CHICAGO–The patchwork quilt of conflict of interest guidelines may be unnecessarily intrusive and could have the unintended consequence of hindering valuable research, according to Robert M. Califf, MD. Since these structures are created by a multitude of organizations, the rules around conflict of interest are unclear and there is not agreement on the best way to proceed, Califf noted in a presentation at the American College of Cardiology (ACC) Scientific Sessions on Monday.

“I would argue that what we’ve done is take a critical societal issue that must work well and make it so burdensome and uncertain with so many penalties that our best and brightest are discouraged from participating,” he said. “It’s an aversion process for bright people that want to do research.”

Califf is uniquely positioned to speak on the issue of conflict of interest. He is the vice chancellor for clinical research and professor of medicine in the division of cardiology at Duke University Medical Center in Durham, N.C. The former director of the Duke Clinical Research Institute, one of the world's largest academic clinical research organizations, he became head of the Duke Translational Medicine Institute in 2006.

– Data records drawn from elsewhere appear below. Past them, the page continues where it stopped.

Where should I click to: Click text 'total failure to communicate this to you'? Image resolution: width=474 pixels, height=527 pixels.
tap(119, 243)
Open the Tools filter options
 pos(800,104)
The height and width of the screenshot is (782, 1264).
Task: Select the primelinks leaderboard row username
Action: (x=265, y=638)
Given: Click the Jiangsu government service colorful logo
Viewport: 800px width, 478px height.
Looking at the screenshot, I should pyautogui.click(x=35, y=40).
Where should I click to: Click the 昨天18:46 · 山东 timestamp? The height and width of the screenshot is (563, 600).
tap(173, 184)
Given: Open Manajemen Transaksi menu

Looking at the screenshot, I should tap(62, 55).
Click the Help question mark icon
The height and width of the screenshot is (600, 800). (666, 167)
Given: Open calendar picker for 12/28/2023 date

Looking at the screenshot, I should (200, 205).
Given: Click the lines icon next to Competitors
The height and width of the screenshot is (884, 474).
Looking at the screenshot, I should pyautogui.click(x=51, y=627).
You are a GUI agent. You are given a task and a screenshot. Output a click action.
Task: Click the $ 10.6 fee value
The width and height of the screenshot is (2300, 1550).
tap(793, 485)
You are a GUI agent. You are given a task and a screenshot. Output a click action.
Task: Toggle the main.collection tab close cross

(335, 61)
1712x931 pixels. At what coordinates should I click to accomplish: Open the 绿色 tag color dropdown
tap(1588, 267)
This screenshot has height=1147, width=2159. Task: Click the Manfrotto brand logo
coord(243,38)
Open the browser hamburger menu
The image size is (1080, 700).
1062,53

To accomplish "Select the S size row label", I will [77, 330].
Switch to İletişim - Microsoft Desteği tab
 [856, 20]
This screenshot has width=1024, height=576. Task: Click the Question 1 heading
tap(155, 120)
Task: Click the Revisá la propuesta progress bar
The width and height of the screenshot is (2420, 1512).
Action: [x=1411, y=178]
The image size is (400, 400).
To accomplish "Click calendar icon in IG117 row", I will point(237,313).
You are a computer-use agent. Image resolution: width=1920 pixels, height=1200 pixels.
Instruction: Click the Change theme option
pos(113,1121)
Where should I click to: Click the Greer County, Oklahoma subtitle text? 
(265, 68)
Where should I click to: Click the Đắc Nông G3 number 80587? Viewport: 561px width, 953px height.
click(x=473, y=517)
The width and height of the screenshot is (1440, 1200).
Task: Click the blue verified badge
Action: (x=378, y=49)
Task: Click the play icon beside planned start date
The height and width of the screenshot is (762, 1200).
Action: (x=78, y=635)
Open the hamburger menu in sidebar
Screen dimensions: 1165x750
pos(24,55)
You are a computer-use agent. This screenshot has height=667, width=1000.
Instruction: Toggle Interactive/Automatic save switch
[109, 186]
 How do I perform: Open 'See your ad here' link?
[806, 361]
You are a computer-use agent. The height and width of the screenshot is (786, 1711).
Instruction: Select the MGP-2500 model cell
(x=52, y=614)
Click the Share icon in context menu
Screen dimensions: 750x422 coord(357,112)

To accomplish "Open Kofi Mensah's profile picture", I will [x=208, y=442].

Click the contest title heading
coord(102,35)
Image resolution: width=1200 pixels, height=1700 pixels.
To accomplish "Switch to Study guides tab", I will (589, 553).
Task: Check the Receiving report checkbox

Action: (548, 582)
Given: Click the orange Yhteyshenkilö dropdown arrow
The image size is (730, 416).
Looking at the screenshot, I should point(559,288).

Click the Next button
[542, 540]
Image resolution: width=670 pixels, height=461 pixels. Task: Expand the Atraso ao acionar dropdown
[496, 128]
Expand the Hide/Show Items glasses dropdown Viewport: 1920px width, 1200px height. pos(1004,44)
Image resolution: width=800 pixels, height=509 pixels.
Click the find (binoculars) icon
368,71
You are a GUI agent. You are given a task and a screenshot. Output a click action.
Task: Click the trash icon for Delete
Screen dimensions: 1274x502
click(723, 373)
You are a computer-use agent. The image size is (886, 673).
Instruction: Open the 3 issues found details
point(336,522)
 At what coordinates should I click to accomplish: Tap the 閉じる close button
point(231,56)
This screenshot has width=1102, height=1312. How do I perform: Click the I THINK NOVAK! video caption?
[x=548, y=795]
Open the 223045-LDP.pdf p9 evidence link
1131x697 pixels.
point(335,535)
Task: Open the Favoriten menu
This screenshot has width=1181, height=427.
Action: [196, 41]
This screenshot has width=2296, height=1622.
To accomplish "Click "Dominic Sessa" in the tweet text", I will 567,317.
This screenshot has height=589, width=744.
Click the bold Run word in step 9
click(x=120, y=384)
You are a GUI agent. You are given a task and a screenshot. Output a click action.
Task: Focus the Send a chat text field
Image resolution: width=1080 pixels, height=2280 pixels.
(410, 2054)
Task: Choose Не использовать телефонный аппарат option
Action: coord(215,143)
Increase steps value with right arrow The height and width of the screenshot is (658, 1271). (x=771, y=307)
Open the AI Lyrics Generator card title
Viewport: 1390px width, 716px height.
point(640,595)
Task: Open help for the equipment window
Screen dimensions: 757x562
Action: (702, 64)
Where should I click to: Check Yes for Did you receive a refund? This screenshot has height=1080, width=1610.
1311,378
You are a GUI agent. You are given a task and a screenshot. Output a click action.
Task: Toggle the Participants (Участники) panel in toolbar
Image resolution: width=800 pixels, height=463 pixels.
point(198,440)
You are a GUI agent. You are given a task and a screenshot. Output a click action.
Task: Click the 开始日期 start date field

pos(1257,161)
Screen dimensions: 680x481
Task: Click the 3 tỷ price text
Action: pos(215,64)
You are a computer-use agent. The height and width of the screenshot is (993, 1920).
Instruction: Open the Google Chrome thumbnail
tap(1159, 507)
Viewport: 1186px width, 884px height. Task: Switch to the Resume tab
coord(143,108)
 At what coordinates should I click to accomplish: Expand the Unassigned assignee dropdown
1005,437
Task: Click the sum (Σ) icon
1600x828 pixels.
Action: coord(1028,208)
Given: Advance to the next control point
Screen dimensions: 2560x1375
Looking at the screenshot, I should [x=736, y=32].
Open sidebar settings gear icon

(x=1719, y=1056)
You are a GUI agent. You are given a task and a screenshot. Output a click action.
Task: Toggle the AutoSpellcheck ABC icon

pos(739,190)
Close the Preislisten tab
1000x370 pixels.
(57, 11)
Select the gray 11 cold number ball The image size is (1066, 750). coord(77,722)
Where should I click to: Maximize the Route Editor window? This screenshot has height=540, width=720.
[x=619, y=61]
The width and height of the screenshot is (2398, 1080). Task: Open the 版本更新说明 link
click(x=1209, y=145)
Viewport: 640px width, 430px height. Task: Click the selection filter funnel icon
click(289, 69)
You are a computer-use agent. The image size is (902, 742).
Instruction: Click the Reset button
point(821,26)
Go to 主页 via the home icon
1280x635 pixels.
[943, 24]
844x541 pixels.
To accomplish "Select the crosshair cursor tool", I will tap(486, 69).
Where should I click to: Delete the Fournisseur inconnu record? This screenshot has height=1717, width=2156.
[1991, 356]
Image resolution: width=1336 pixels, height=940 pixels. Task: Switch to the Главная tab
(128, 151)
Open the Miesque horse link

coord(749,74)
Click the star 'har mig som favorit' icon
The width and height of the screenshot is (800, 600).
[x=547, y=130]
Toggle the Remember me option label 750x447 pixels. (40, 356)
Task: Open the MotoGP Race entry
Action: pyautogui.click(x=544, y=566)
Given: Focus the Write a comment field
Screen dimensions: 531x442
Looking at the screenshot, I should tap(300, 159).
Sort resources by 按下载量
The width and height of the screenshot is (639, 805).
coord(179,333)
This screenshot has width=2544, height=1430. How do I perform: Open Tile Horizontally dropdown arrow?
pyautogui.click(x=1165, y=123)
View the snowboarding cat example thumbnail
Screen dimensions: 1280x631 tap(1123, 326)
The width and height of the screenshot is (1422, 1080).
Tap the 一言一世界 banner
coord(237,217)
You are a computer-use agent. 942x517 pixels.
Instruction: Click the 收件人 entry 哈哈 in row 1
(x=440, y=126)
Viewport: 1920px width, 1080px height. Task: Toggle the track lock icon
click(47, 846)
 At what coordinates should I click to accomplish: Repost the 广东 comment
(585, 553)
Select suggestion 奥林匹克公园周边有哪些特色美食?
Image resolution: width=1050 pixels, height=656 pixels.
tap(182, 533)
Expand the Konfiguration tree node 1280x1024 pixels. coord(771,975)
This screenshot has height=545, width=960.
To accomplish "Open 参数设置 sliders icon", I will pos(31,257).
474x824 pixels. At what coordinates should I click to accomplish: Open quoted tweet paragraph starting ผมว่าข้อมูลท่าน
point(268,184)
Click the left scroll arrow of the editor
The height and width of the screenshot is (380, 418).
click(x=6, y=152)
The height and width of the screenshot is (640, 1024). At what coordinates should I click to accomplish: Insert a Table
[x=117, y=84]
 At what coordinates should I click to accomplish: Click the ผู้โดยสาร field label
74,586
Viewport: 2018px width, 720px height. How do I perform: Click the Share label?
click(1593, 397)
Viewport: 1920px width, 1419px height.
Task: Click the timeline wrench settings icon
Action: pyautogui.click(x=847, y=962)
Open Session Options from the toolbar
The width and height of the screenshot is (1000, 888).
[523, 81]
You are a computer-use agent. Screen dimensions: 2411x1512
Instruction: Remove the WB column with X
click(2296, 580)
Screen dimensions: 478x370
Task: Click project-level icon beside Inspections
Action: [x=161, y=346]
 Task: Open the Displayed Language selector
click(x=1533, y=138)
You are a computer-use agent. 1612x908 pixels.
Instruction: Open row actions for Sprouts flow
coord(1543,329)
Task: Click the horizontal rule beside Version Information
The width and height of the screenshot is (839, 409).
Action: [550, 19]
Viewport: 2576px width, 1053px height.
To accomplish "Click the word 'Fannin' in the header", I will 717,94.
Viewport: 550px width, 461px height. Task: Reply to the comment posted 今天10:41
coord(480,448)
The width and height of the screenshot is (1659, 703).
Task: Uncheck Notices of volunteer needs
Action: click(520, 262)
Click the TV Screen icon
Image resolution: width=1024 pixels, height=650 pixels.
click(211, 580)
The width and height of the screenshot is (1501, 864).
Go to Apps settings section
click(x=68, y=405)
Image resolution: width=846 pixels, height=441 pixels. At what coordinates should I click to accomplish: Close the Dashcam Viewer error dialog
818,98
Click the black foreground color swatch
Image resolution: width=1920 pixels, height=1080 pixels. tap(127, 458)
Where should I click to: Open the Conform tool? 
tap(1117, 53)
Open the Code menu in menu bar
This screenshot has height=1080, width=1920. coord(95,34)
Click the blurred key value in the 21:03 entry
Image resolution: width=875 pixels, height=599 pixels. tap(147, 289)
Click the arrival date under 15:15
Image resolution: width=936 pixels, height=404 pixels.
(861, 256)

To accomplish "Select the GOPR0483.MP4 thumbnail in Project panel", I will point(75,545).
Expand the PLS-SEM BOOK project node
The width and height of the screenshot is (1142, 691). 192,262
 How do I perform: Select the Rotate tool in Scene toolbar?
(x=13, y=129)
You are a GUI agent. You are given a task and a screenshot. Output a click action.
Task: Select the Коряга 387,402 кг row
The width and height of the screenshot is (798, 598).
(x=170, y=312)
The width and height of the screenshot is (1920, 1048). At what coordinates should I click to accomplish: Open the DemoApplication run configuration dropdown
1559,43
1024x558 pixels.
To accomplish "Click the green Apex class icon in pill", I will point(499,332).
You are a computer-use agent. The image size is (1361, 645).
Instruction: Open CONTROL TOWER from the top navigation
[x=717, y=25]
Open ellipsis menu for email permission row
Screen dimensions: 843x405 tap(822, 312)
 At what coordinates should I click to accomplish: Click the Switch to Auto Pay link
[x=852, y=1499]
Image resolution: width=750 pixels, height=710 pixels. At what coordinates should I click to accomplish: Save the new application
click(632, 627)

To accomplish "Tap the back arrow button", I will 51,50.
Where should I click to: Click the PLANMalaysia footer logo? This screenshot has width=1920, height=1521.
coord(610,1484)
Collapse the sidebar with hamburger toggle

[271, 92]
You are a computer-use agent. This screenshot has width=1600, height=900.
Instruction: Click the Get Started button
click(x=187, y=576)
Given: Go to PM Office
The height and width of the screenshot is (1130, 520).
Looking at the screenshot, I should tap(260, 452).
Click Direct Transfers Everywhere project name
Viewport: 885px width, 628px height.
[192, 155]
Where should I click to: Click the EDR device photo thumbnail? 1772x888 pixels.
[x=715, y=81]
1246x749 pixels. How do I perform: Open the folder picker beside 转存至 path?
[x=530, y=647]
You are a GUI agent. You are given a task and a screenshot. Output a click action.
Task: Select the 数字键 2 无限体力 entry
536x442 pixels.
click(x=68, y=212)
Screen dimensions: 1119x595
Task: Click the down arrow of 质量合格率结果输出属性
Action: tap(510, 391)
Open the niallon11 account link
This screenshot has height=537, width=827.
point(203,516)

Califf has served as an editor for the first and second edition of the textbook, Acute Coronary Care, published by Mosby, and is the editor in chief of Mosby’s American Heart Journal. He is a section editor for the Textbook of Cardiovascular Medicine and has been an author or coauthor of more than 600 peer-reviewed journal articles.

As such, he has seen more than his share of conflict of interest guidelines.

“In the ideal world, the white knight investigator is interested only in the truth, with a totally unbiased view of how to conduct the best study, and how to achieve results in the fairest and most balanced way,” he said. “In the real world, human experimentation is a societal necessity that is dependent on thousands—if not millions—of human interactions with complex tradeoffs of what is best. The great uncertainty about the design, conduct, and interpretation of reporting clinical trials, including how much money has changed hands for a professional activity, is not in the service of the subjects in a clinical trial.”

Califf is not advocating doing away with conflict of interest guidelines. He strongly believes they serve a critical and important service in alerting reviewers to possible bias in the interpretation of study results. However, conflict of interest guidelines vary widely as to their implementation and reporting structure.

For example, the ACC and American Heart Association—two professional entities with seemingly the same goals—have similar conflict of interest guidelines but require investigators to fill out extensive reporting paperwork that is unique to each organization.

This is frustrating, time consuming, costly, and increasingly burdensome for scientific investigation, Califf noted. In addition, the penalties of prohibition from publishing research, as well as public approbation, from making an error on non-standardized conflict of interest paperwork can have a chilling effect on scientific investigators.

Rather than continuing with the Byzantine structure of a seemingly endless variance in guidelines generated by every professional and governmental entity, Califf argued for the adoption of standardized international guidelines and reporting for conflicts of interest for all clinical trials.

“I think we should be proud of the work we do and should have no inhibitions about publically disclosing (our sources of income and financial support for clinical trials),” he said. “I’m just making the plea that all the regulators (for conflict of interest) in different organizations get together and give us one form that we can fill out and keep up to date.”